# Clinical outcomes and safety of continuous immunotherapy beyond progression in patients with extensive-stage small cell lung cancer: a retrospective real-world study

**Authors:** Chengjun Wang, Tiantian Xuan, Yanan Wang, Chuang Yang, Wen Zhao, Rongyu Zhang, Xue Meng, Jisheng Li

PMC · DOI: 10.3389/fimmu.2025.1681545 · Frontiers in Immunology · 2026-02-06

## TL;DR

This study examines the effectiveness of continuing immunotherapy after disease progression in patients with extensive-stage small cell lung cancer, finding some benefits but no overall survival improvement.

## Contribution

The study provides real-world evidence on the clinical outcomes of continuous immunotherapy beyond progression in extensive-stage small cell lung cancer.

## Key findings

- Continuous immunotherapy beyond progression shows a trend of prolonging second-line progression-free survival.
- The I+C+A group had the longest second-line progression-free survival of 4.60 months.
- Chemotherapy remains a cornerstone in second-line treatment with no significant differences in overall survival between groups.

## Abstract

Immunochemotherapy has been approved as first-line treatment for extensive-stage small cell lung cancer. However, second-line treatment options and whether continuous immunotherapy will improve clinical outcome are still controversial. This multi-center retrospective study aimed to investigate the efficacy of continuous immunotherapy for the patients who suffered progression from first-line immunochemotherapy.

We retrospectively reviewed the medical records of patients with extensive-stage small cell lung cancer treated with first-line immunochemotherapy in three major medical centers in Shandong Province. The patients enrolled achieved disease control during first-line immunochemotherapy but subsequently suffered disease progression.
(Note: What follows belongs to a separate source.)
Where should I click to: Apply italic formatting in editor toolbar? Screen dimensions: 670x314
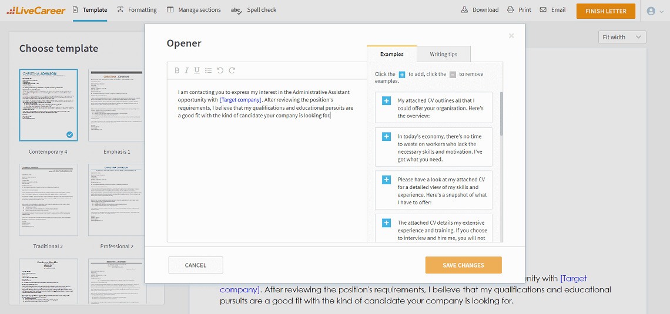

From January 2020 to December 2024, a total of 354 patients treated with first-line immunochemotherapy were enrolled. The first-line progression free survival was 6.60 (95%CI: 6.28-6.92) months. A total of 206 patients were enrolled to compare the efficacy of second-line therapies, including chemotherapy alone (C, 40 cases), chemotherapy + anti-angiogenic therapy (C+A, 17 cases), immunochemotherapy (I+C, 122 cases), immunotherapy + anti-angiogenic therapy (I+A, 11 cases) and immunochemotherapy + anti-angiogenic therapy (I+C+A, 16 cases). Therein, I+C+A group obtained the longest second-line progression free survival of 4.60 (95%CI: 2.71-6.50) months. The second-line progression free survival of I+C group was also longer than that of the C group (3.50, 95%CI: 3.07-3.93 vs 2.33, 95%CI: 1.66-3.01). Regarding overall survival, I+A group achieved the longest overall survival of 22.00 (95%CI: 11.39-32.61) months compared with 19.53 (95%CI: 16.81-22.26) months for I+C group. However, there were no statistical differences in second-line progression free survival and overall survival among the groups. In terms of safety, the rates of adverse events in the I+C and C groups were not statistically significant.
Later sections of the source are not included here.